Anatomģa ed organi sensoriali dei pesci

 

Un altro esempio può essere quello relativo all'Ancistrus, capace con la sua bocca di rimanere aggrappato anche laddove vi sia una corrente di una certa forza, tanto in prossimità dei fondali quanto su superfici offerte da rocce invece che da corteccie, inoltre i suoi barbigli risultano essere organi sensoriali caratteristici conferendo al pesce determinate capacità.
Ogni pesce risulta ben evoluto per riuscire a vivere al meglio nel proprio ambiente, potremmo continuare con esempi numerosi, da citare però per curiosità sono l'Astyanax mexicanus che nasce senza gli occhi in quanto destinato a vivere nella profondità di acque nel buio delle grotte, oppure ancora il Carnegiella strigata che pur piccolo risulta dotato di muscoli pettorali estremamente sviluppati per poter guizzare fuori dall'acqua compiendo balzi per fuggire dai suoi predatori.
Tanto per le caratteristiche esteriori quanto per quelle interiori, ogni pesce risulta dotato di apparato sviluppato per soddisfare determinati criteri.
Impossibile ad esempio non pensare ai Labirintidi, come gli Anabantidae, con il loro particolare sistema respiratorio che permette a questi pesci di respirare ossigeno presente oltre la superficie dell'acqua.

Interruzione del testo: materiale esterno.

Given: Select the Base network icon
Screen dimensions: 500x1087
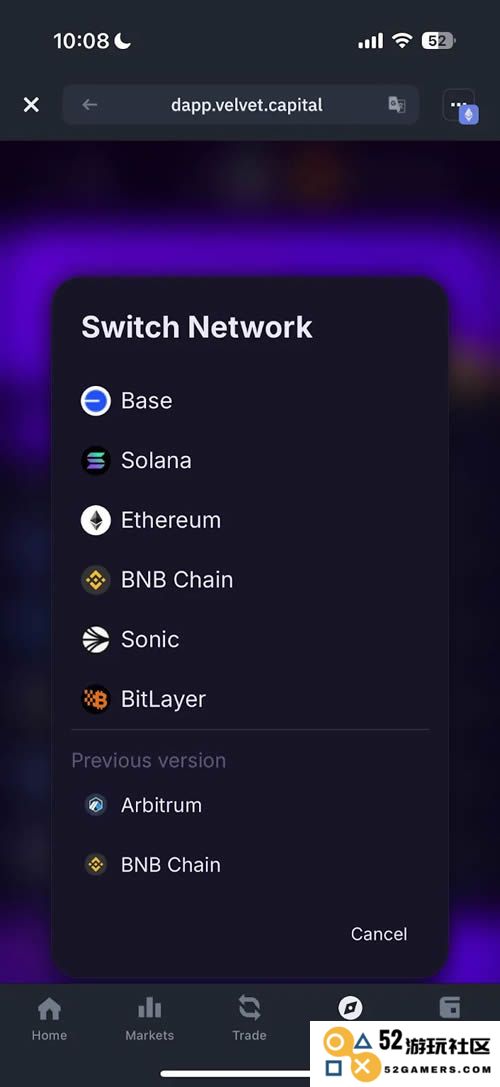Looking at the screenshot, I should (96, 401).
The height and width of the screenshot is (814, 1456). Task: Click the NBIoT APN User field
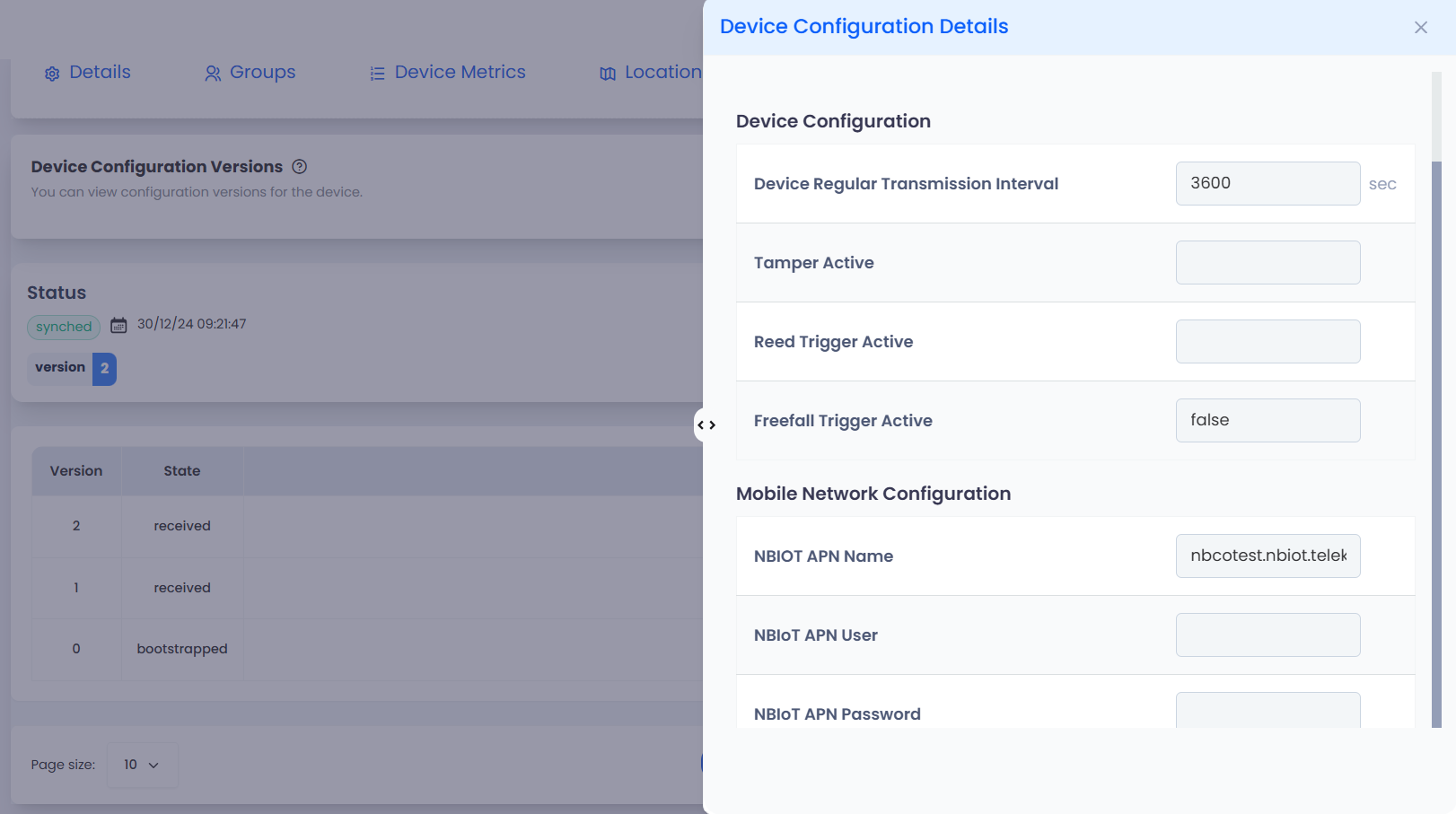click(x=1267, y=635)
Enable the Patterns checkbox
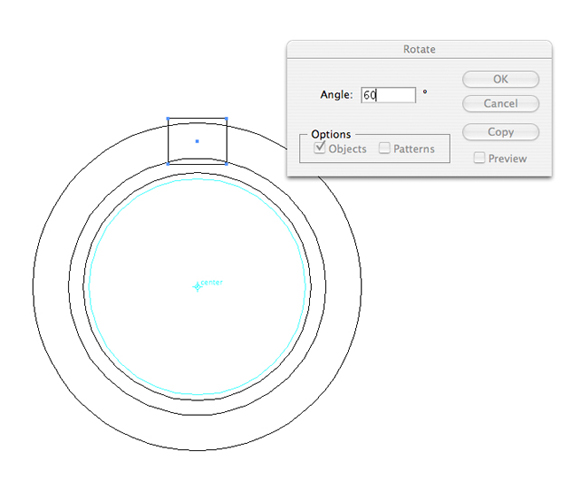This screenshot has height=481, width=580. coord(384,148)
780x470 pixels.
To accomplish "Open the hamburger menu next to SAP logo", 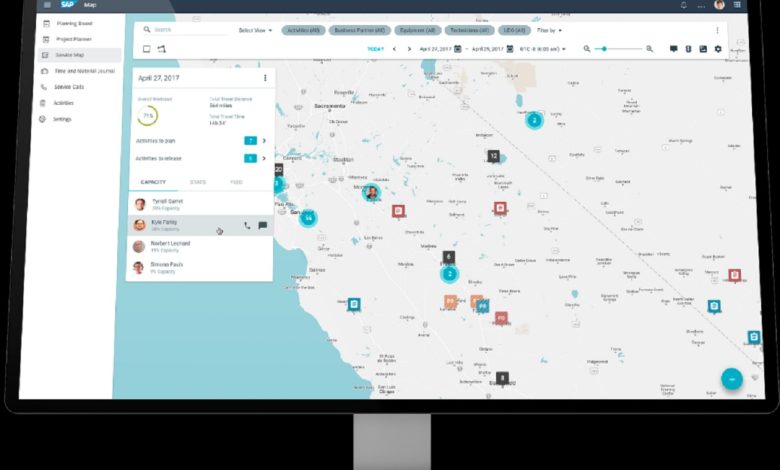I will (x=47, y=5).
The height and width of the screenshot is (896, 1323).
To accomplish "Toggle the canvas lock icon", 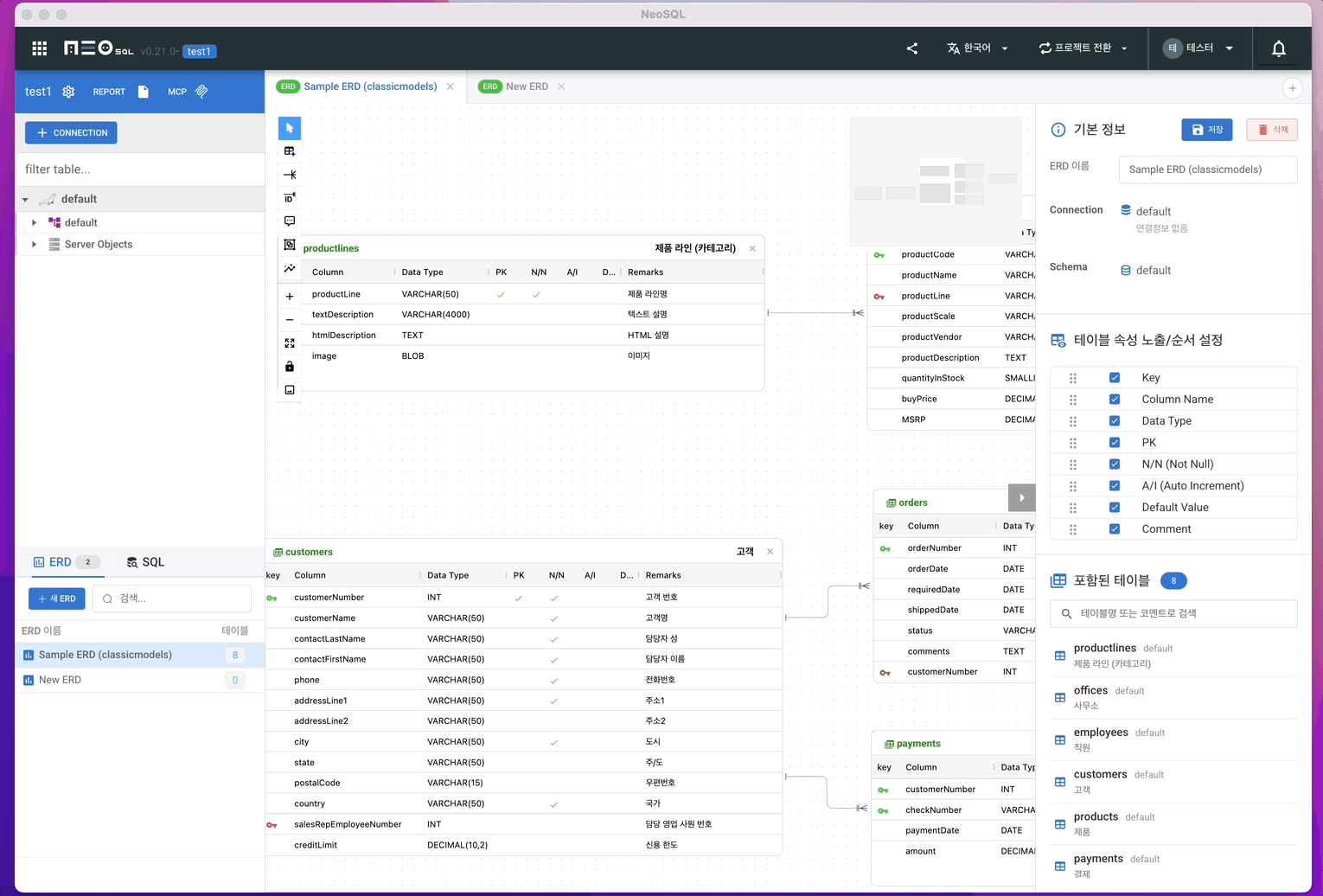I will [290, 367].
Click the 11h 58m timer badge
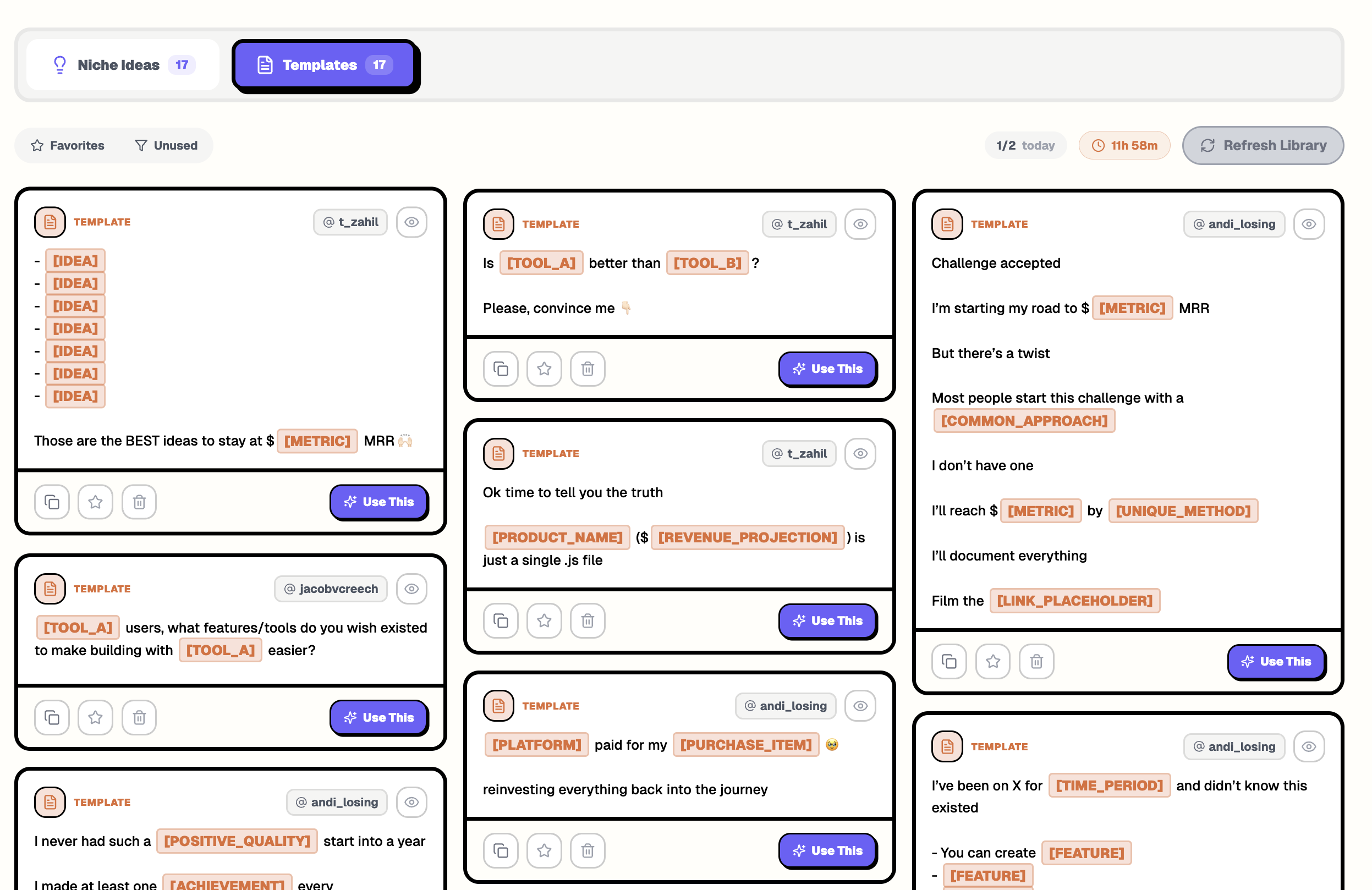 (x=1123, y=145)
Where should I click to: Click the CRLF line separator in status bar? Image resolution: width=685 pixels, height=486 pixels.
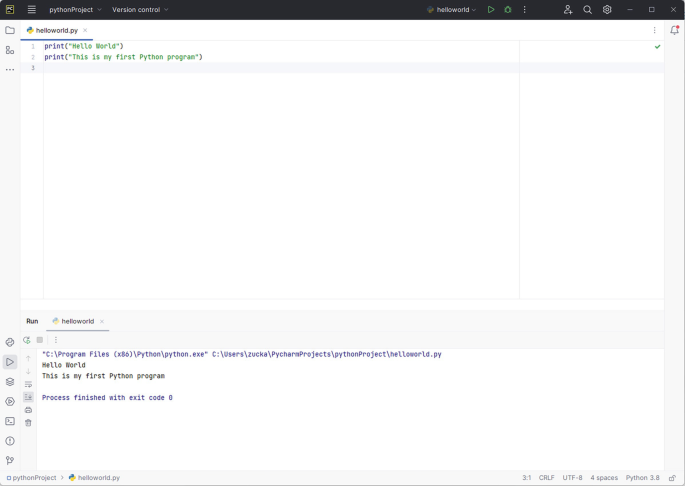point(547,478)
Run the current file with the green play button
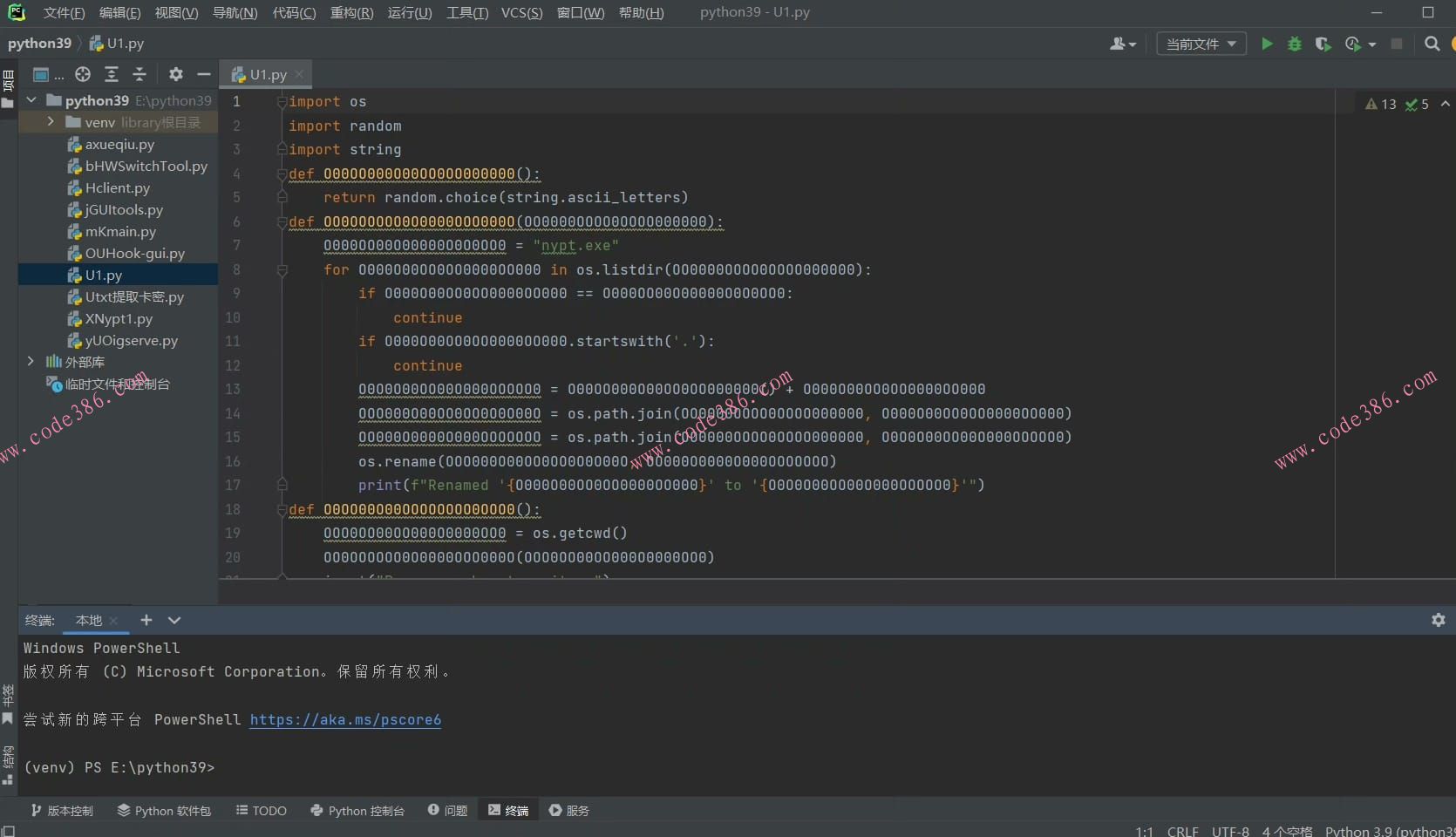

Pur avendo il capo che riesce praticamente a fondersi con il resto del corpo, l'altezza posteriore dell'opercolo branchiale è in grado di delimitare la fine del capo e l'inizio del tronco, tronco che termina in prossimità dell'altezza anale dove inizia la parte caudale del pesce.
Il peduncolo, più o meno sviluppato, è quello che unisce il tronco del corpo alla pinna caudale.